Article Directory

foreword
- What is VQA
1. Download the original dataset VQA 2.0
2. Download the preprocessed data
3. Preparation
- 1. Create a dictionary and use the pre-trained glove vector (create_dictionary.py)
- 2. Annotation processing (compute_softscore.py)
Four, model articles
Five, train articles
Summarize
Use of VQA related github code: [KaihuaTang/VQA2.0-Recent-Approachs-2018.pytorch](https://github.com/KaihuaTang/VQA2.0-Recent-Approachs-2018.pytorch)

foreword

This article records the whole process of my first research on the VQA 2.0 dataset.

In the process, I would like to thank a certain blogger for his guidance, which helped me a lot. Grateful!

What is VQA

           VQA任务就是给定一张图片和一个问题，模型要根据给定的输入来进行回答。

Obviously, there are two inputs (image and question) for the VQA task. How to extract the feature of the image will not be described here. CNN can be used to extract features. CNN can choose backbone networks such as Resnet and VGG (removing pooling and fc layer).

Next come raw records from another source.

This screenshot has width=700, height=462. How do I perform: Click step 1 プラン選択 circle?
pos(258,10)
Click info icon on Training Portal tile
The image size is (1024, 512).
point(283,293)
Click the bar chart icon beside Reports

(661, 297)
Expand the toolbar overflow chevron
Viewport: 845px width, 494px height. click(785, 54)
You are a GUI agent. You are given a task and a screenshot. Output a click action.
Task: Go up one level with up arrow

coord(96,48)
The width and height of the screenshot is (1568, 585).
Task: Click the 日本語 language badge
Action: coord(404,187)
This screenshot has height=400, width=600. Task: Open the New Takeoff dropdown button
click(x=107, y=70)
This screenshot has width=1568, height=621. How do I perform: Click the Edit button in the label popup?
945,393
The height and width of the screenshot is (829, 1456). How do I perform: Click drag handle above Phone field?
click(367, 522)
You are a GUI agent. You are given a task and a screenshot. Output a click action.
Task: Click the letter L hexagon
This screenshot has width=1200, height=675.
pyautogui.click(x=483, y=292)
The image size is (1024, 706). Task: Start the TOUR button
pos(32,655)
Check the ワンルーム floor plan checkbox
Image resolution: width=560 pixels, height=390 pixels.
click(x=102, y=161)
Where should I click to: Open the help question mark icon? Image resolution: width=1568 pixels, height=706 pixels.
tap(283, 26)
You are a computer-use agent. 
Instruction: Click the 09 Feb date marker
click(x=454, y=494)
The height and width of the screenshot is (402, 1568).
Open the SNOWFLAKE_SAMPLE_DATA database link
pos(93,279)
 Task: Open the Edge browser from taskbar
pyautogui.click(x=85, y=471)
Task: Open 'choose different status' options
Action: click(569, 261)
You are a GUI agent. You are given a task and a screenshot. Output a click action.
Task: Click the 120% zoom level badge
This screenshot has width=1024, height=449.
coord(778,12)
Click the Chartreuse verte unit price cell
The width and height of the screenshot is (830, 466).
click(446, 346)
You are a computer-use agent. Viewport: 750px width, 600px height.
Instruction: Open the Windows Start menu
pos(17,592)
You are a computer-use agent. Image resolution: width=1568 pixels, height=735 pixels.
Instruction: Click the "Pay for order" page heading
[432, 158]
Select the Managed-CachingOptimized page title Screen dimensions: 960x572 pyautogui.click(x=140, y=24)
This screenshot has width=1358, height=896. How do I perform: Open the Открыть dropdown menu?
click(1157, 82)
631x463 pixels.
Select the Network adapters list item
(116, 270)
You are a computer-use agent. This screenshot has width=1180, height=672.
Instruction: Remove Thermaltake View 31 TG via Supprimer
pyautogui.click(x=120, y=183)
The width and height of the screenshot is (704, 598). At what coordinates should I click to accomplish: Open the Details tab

As for how to extract the features of the question, the general method is that since the question itself is a text, it needs to be converted into the corresponding vector form , because the model does not understand the text, so first convert each word into a corresponding vector , simple The best way is to use one-hot encoding. Of course, you first need to create a dictionary (including all possible words in your task) one-hot encoding. For example:

    初始有一个词典：['a','is','he','boy','she','dog','school','man','woman','king','queen']

The word that appears can be represented by one-hot encoding, such as 'he'->[0, 0, 1, 0, 0, 0, 0, 0, 0, 0, 0], the obvious disadvantage is When the dictionary is very large, one-hot encoding will be particularly sparse,

At this time, other encoding methods are generally used. For example, you can use pre-trained glove vectors

When we convert words into corresponding vectors , we need to send the corresponding vectors of the whole sentence to RNN to extract corresponding text features . For RNN, we usually choose LSTM or GRU (we need to explain LSTM and GRU, we can for another time).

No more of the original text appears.